## [Exercise prompt]
Without omitting anything, write out the listing below precisely.

## [Data listing]

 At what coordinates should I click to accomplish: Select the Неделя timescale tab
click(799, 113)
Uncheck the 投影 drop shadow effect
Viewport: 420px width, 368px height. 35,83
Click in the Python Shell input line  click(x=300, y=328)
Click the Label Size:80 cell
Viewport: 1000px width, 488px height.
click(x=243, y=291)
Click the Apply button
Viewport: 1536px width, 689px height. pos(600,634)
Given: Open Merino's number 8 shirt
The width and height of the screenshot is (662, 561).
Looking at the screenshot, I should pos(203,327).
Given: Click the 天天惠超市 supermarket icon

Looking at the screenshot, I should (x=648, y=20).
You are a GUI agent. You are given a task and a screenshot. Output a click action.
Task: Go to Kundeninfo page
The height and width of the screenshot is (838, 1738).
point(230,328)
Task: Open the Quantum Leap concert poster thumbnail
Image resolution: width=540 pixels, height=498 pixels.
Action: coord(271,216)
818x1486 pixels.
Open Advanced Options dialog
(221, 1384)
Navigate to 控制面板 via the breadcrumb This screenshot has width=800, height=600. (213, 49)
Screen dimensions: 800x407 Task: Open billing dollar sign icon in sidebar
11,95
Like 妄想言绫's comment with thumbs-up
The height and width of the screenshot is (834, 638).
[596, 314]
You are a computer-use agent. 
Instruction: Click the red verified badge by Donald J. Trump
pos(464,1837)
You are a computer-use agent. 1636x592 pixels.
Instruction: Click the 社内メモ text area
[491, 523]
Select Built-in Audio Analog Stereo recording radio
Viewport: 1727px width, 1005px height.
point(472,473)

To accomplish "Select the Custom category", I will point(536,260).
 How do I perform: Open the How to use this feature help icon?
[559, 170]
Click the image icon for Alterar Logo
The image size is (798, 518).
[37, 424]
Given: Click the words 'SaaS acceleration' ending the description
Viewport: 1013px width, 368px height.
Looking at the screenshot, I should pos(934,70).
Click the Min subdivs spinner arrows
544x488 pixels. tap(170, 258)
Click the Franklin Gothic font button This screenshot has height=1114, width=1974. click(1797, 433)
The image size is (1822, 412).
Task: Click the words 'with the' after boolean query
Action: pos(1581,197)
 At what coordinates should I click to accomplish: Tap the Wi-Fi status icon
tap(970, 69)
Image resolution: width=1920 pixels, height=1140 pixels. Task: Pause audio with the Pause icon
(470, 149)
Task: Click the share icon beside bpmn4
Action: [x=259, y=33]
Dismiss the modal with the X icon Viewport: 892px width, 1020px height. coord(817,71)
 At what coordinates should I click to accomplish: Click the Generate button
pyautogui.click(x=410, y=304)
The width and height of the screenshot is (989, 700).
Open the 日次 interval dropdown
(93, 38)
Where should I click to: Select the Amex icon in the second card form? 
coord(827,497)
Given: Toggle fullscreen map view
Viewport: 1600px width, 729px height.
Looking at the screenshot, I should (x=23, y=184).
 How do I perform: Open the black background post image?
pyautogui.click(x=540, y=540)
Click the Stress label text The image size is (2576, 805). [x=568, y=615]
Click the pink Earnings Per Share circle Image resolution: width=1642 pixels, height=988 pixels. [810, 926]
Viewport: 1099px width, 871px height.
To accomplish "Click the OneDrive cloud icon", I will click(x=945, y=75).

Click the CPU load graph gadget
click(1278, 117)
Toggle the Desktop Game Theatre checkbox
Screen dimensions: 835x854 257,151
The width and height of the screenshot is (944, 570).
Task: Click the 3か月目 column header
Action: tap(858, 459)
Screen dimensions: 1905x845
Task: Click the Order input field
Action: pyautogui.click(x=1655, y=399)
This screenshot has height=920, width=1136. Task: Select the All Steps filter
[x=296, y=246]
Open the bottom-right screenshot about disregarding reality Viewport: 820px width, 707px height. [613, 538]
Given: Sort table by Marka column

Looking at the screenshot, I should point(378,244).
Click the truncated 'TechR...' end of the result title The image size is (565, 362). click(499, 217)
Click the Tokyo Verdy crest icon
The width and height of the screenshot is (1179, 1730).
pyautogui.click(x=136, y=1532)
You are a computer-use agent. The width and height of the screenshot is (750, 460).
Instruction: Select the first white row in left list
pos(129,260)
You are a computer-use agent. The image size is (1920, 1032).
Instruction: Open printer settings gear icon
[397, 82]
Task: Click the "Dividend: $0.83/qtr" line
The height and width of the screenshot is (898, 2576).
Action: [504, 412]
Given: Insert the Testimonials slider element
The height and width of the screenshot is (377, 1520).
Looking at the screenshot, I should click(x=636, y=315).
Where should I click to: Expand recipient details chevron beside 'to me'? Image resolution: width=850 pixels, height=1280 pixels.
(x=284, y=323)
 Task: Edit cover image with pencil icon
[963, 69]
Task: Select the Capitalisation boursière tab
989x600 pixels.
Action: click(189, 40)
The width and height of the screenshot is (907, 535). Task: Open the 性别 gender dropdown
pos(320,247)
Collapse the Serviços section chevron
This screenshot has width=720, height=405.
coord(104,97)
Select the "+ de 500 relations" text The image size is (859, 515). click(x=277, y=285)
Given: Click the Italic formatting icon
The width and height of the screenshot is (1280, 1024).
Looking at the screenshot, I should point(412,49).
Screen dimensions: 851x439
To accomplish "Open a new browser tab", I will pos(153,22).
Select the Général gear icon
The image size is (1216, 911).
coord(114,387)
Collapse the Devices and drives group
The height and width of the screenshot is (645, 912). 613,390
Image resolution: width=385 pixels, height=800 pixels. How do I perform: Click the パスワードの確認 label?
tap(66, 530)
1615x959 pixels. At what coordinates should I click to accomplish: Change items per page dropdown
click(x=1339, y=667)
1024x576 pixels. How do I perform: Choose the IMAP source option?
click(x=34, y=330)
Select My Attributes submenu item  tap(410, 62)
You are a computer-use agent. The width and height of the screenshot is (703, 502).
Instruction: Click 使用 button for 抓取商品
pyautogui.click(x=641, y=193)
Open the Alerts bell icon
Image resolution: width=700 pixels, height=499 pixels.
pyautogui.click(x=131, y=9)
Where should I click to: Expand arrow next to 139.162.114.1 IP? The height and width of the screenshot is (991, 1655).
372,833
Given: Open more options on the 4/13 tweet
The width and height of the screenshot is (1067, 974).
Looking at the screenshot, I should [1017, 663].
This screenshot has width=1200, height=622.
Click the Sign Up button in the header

## [Response to the task]
 At what coordinates should I click to accomplish: Select the Неделя timescale tab
click(799, 113)
Uncheck the 投影 drop shadow effect
Viewport: 420px width, 368px height. 35,83
Click in the Python Shell input line  click(x=300, y=328)
Click the Label Size:80 cell
Viewport: 1000px width, 488px height.
click(x=243, y=291)
Click the Apply button
Viewport: 1536px width, 689px height. pos(600,634)
Given: Open Merino's number 8 shirt
The width and height of the screenshot is (662, 561).
Looking at the screenshot, I should pos(203,327).
Given: Click the 天天惠超市 supermarket icon

Looking at the screenshot, I should (x=648, y=20).
You are a GUI agent. You are given a task and a screenshot. Output a click action.
Task: Go to Kundeninfo page
The height and width of the screenshot is (838, 1738).
point(230,328)
Task: Open the Quantum Leap concert poster thumbnail
Image resolution: width=540 pixels, height=498 pixels.
Action: coord(271,216)
818x1486 pixels.
Open Advanced Options dialog
(221, 1384)
Navigate to 控制面板 via the breadcrumb This screenshot has width=800, height=600. (213, 49)
Screen dimensions: 800x407 Task: Open billing dollar sign icon in sidebar
11,95
Like 妄想言绫's comment with thumbs-up
The height and width of the screenshot is (834, 638).
[596, 314]
You are a computer-use agent. 
Instruction: Click the red verified badge by Donald J. Trump
pos(464,1837)
You are a computer-use agent. 1636x592 pixels.
Instruction: Click the 社内メモ text area
[491, 523]
Select Built-in Audio Analog Stereo recording radio
Viewport: 1727px width, 1005px height.
point(472,473)

To accomplish "Select the Custom category", I will point(536,260).
 How do I perform: Open the How to use this feature help icon?
[559, 170]
Click the image icon for Alterar Logo
The image size is (798, 518).
[37, 424]
Given: Click the words 'SaaS acceleration' ending the description
Viewport: 1013px width, 368px height.
Looking at the screenshot, I should pos(934,70).
Click the Min subdivs spinner arrows
544x488 pixels. tap(170, 258)
Click the Franklin Gothic font button This screenshot has height=1114, width=1974. click(1797, 433)
The image size is (1822, 412).
Task: Click the words 'with the' after boolean query
Action: pos(1581,197)
 At what coordinates should I click to accomplish: Tap the Wi-Fi status icon
tap(970, 69)
Image resolution: width=1920 pixels, height=1140 pixels. Task: Pause audio with the Pause icon
(470, 149)
Task: Click the share icon beside bpmn4
Action: [x=259, y=33]
Dismiss the modal with the X icon Viewport: 892px width, 1020px height. coord(817,71)
 At what coordinates should I click to accomplish: Click the Generate button
pyautogui.click(x=410, y=304)
The width and height of the screenshot is (989, 700).
Open the 日次 interval dropdown
(93, 38)
Where should I click to: Select the Amex icon in the second card form? 
coord(827,497)
Given: Toggle fullscreen map view
Viewport: 1600px width, 729px height.
Looking at the screenshot, I should (x=23, y=184).
 How do I perform: Open the black background post image?
pyautogui.click(x=540, y=540)
Click the Stress label text The image size is (2576, 805). [x=568, y=615]
Click the pink Earnings Per Share circle Image resolution: width=1642 pixels, height=988 pixels. [810, 926]
Viewport: 1099px width, 871px height.
To accomplish "Click the OneDrive cloud icon", I will click(x=945, y=75).

Click the CPU load graph gadget
click(1278, 117)
Toggle the Desktop Game Theatre checkbox
Screen dimensions: 835x854 257,151
The width and height of the screenshot is (944, 570).
Task: Click the 3か月目 column header
Action: tap(858, 459)
Screen dimensions: 1905x845
Task: Click the Order input field
Action: pyautogui.click(x=1655, y=399)
This screenshot has height=920, width=1136. Task: Select the All Steps filter
[x=296, y=246]
Open the bottom-right screenshot about disregarding reality Viewport: 820px width, 707px height. [613, 538]
Given: Sort table by Marka column

Looking at the screenshot, I should point(378,244).
Click the truncated 'TechR...' end of the result title The image size is (565, 362). click(499, 217)
Click the Tokyo Verdy crest icon
The width and height of the screenshot is (1179, 1730).
pyautogui.click(x=136, y=1532)
You are a computer-use agent. The width and height of the screenshot is (750, 460).
Instruction: Select the first white row in left list
pos(129,260)
You are a computer-use agent. The image size is (1920, 1032).
Instruction: Open printer settings gear icon
[397, 82]
Task: Click the "Dividend: $0.83/qtr" line
The height and width of the screenshot is (898, 2576).
Action: [504, 412]
Given: Insert the Testimonials slider element
The height and width of the screenshot is (377, 1520).
Looking at the screenshot, I should click(x=636, y=315).
Where should I click to: Expand recipient details chevron beside 'to me'? Image resolution: width=850 pixels, height=1280 pixels.
(x=284, y=323)
 Task: Edit cover image with pencil icon
[963, 69]
Task: Select the Capitalisation boursière tab
989x600 pixels.
Action: click(189, 40)
The width and height of the screenshot is (907, 535). Task: Open the 性别 gender dropdown
pos(320,247)
Collapse the Serviços section chevron
This screenshot has width=720, height=405.
coord(104,97)
Select the "+ de 500 relations" text The image size is (859, 515). click(x=277, y=285)
Given: Click the Italic formatting icon
The width and height of the screenshot is (1280, 1024).
Looking at the screenshot, I should point(412,49).
Screen dimensions: 851x439
To accomplish "Open a new browser tab", I will pos(153,22).
Select the Général gear icon
The image size is (1216, 911).
coord(114,387)
Collapse the Devices and drives group
The height and width of the screenshot is (645, 912). 613,390
Image resolution: width=385 pixels, height=800 pixels. How do I perform: Click the パスワードの確認 label?
tap(66, 530)
1615x959 pixels. At what coordinates should I click to accomplish: Change items per page dropdown
click(x=1339, y=667)
1024x576 pixels. How do I perform: Choose the IMAP source option?
click(x=34, y=330)
Select My Attributes submenu item  tap(410, 62)
You are a computer-use agent. The width and height of the screenshot is (703, 502).
Instruction: Click 使用 button for 抓取商品
pyautogui.click(x=641, y=193)
Open the Alerts bell icon
Image resolution: width=700 pixels, height=499 pixels.
pyautogui.click(x=131, y=9)
Where should I click to: Expand arrow next to 139.162.114.1 IP? The height and width of the screenshot is (991, 1655).
372,833
Given: Open more options on the 4/13 tweet
The width and height of the screenshot is (1067, 974).
Looking at the screenshot, I should [1017, 663].
This screenshot has width=1200, height=622.
Click the Sign Up button in the header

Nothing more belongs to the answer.